Table of contents

  1. Overview and Objectives
  2. Data Extraction and Transformation
  3. Exploratory Analysis
  4. Seasonality Analysis
  5. Conclusions

1. Overview and Objectives

Houston Police Department generates monthly crime data that includes a monthly breakdown of Group “A” Offenses for which HPD write police reports. The data is broken down by police districts and beats and displayed by street name and block range.

The purpose of this report is to showcase the process to extract, transform and load the monthly crime data generated by the Houston police in order to produce descriptive analytics of the data and understand the main drivers of criminal activity in Houston for the year 2019.

2. Data Extraction and Transformation

2.1 Extraction

Houston monthly crime data is stored in Excel files in the Houston Police web source. Each month corresponds to one Excel file. As a result, the first step in the process was to connect to web source, obtain the data from every single file, and append all the information in one table. The table below displays the framework utilized for the process. Pre-processing algorithms in R were used to connect directly to excel files in the web source and obtain the required information.

Pre - processiong Framework

Pre - processiong Framework

2.2 Transformation

Once the data was obtained, the information was appended in one table to facilitate the aggregation and summarization of the information and deploy visuals for descriptive analytics. The data also was prepared for the analysis. Preparation and transformation included:

• Format the date columns as dates as it was initially in the text format.

• Add new columns such as month, day of the week, day number, and if each day type is a weekend or weekday

• Obtain the main premise identification

The table below displays the columns in the data.

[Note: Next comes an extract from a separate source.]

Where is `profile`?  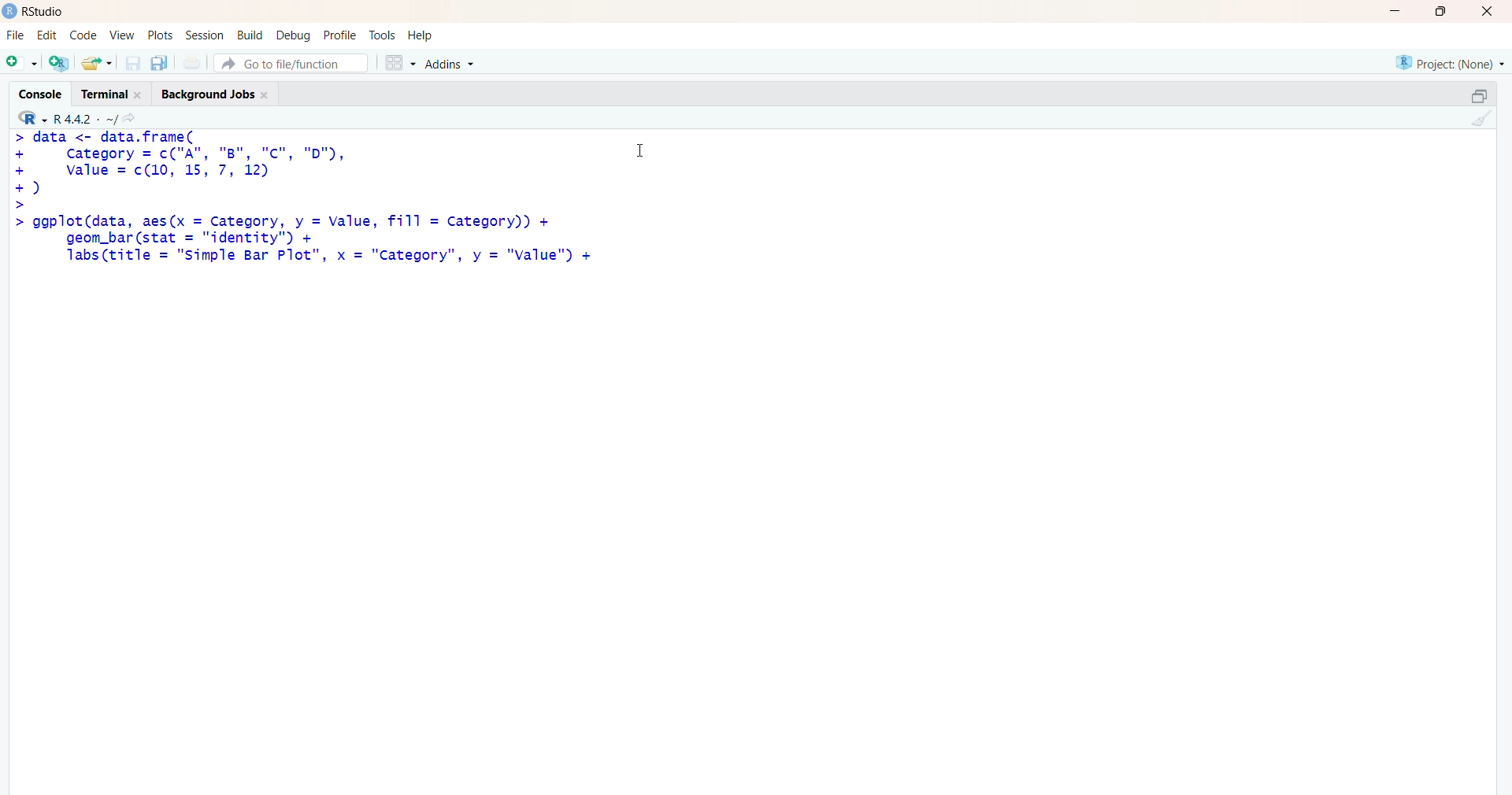
profile is located at coordinates (339, 36).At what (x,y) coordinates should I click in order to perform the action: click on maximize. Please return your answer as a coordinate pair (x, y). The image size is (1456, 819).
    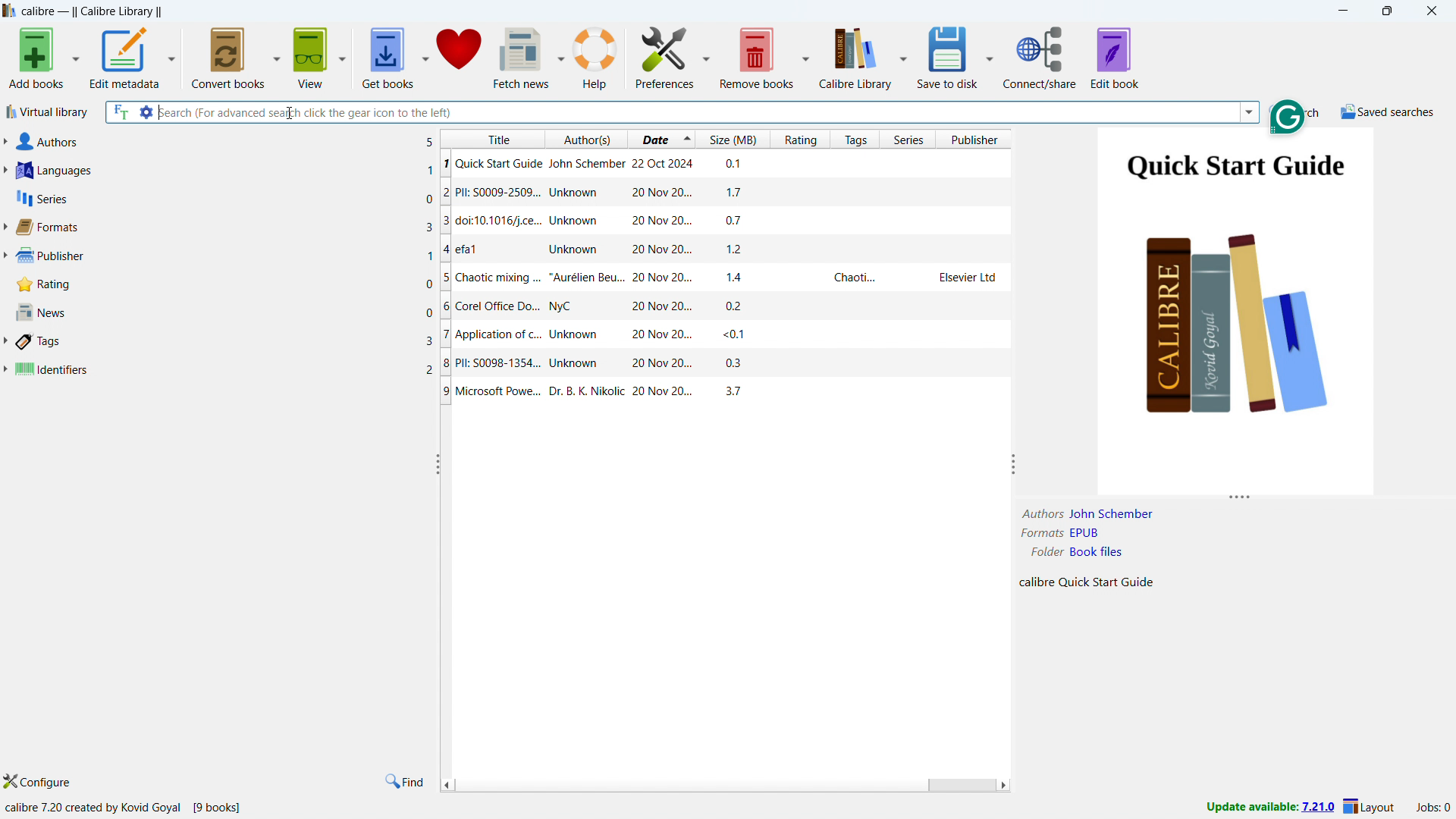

After the transformation, the number of crimes was aggregated by the time of day, weekday, type of crime, premises, streets, and beats to create various visuals.

2.3 Missing Values

Some missing value (represented by NA) are in the data. Depending on the analysis, those NA values were excluded or not. For example, to identify the beats with the highest and lowest number of crimes, the NA in beats were excluded as the crimes recorded in unknown beats represent only 0.1% of all observations. Also, variables such as suffix, block range, and Postcode have a high number of NA; therefore, those variables were not used in the analysis.

3. Exploratory Analysis

Crime data is organized by day, hour, premise, NIBRS description (National Incident-Based Reporting System), Beat, Premise, Street, Block Range. The initial exploratory analysis focuses on obtaining insights and answering questions in regards to which day and hour the crimes occur in Houston. Also, which type of crime and where it occurs. Finally, the analysis looks for identifying trends or seasonality in the events.

3.1 Type of Crimes (Crimes by NIBRS)

There are 59 kinds of crimes that occurred from January 2019 to May 2019. The graph below displays the most frequent type of crimes. The most frequent type of crimes are the ones with more than 500 events during 2019. “Simple assault” and “Theft from a motor vehicle” are the type of crimes with high occurrence during the period (More than 10000 crimes in each category).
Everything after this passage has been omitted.